Court of Appeals of South Carolina
Jul 8, 1996
323 S.C. 221 (S.C. Ct. App. 1996)

Opinion

2540

Heard June 5, 1996

Decided July 8, 1996 Rehearing Denied August 22, 1996

Appeal from Circuit Court, Greenville County Larry R. Patterson, J.

Assistant Appellate Defender M. Anne Pearce, of the South Carolina Office of Appellate Defense, Columbia, for appellant.

Attorney General Charles Molony Condon, Deputy Attorney General John W. McIntosh, Assistant Deputy Attorney General Salley W. Elliott, Assistant Attorneys General Rakale B. Smith, and Caroline Callison Tiffin, all of Colum-bia; and Solicitor Joseph J. Watson, Greenville, for respondent.

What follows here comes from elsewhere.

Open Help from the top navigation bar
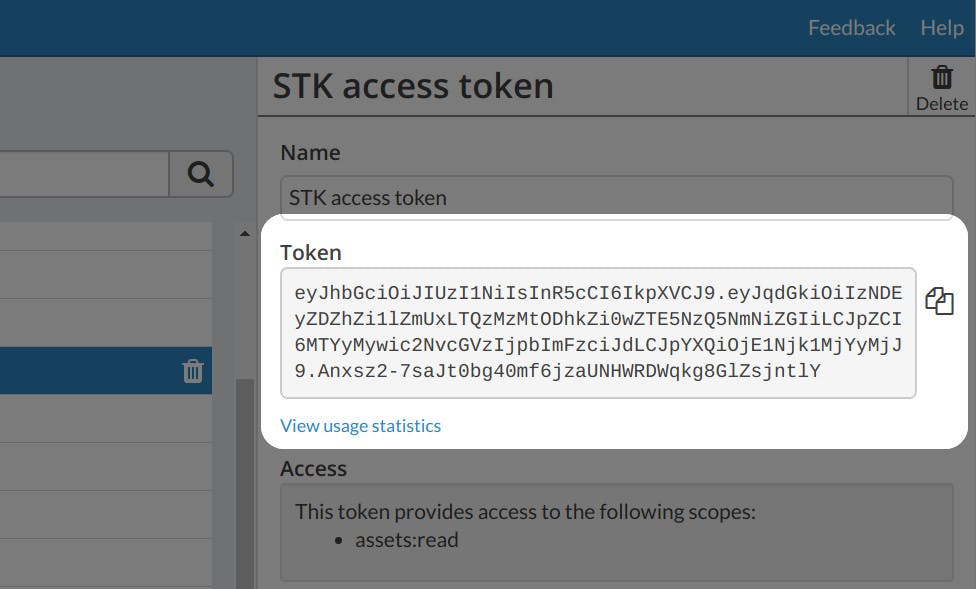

Appellant, Randy Bright (Bright), appeals his conviction for criminal conspiracy, second degree arson, and burning personal property to defraud an insurer. The only issue on appeal is whether the trial court erred in admitting evidence of two previous fire losses, for which Bright made insurance claims and was paid. We reverse and remand for a new trial.

I. FACTS

On November 15, 1992, Bright's home was destroyed by fire. At the time the home burned, it was insured for $175,400 and its contents for $131,550. As a result of the fire, Bright received payment from Nationwide Insurance Company in excess of $300,000. Bright was indicted for criminal conspiracy, second degree arson, and burning personal property to defraud an insurer.

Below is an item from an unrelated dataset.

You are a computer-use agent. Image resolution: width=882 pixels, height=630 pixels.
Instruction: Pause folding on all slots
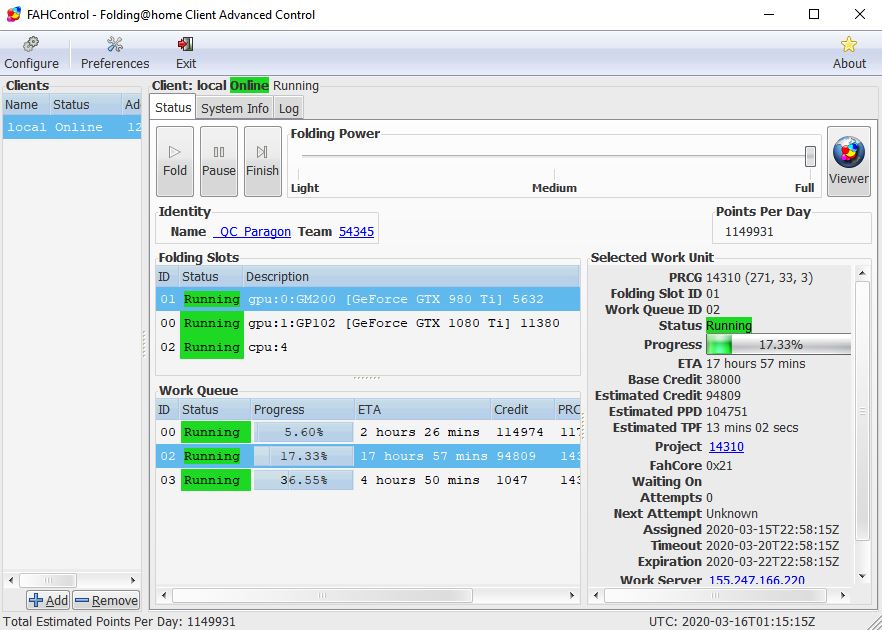pos(219,161)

Michael Bright, Bright's 16 year-old son from a former marriage, who was not living with his father at the time of the fire, pled guilty to second degree arson. He confessed he intentionally started the fire. However, Michael's final sentencing was delayed pending his testimony at his father's trial. At Bright's trial, Michael testified his father asked him to burn the house down so he could collect the insurance proceeds. Bright denied any involvement in the arson. Thus, the central issue at the trial was whether Bright instructed his son to burn down his house.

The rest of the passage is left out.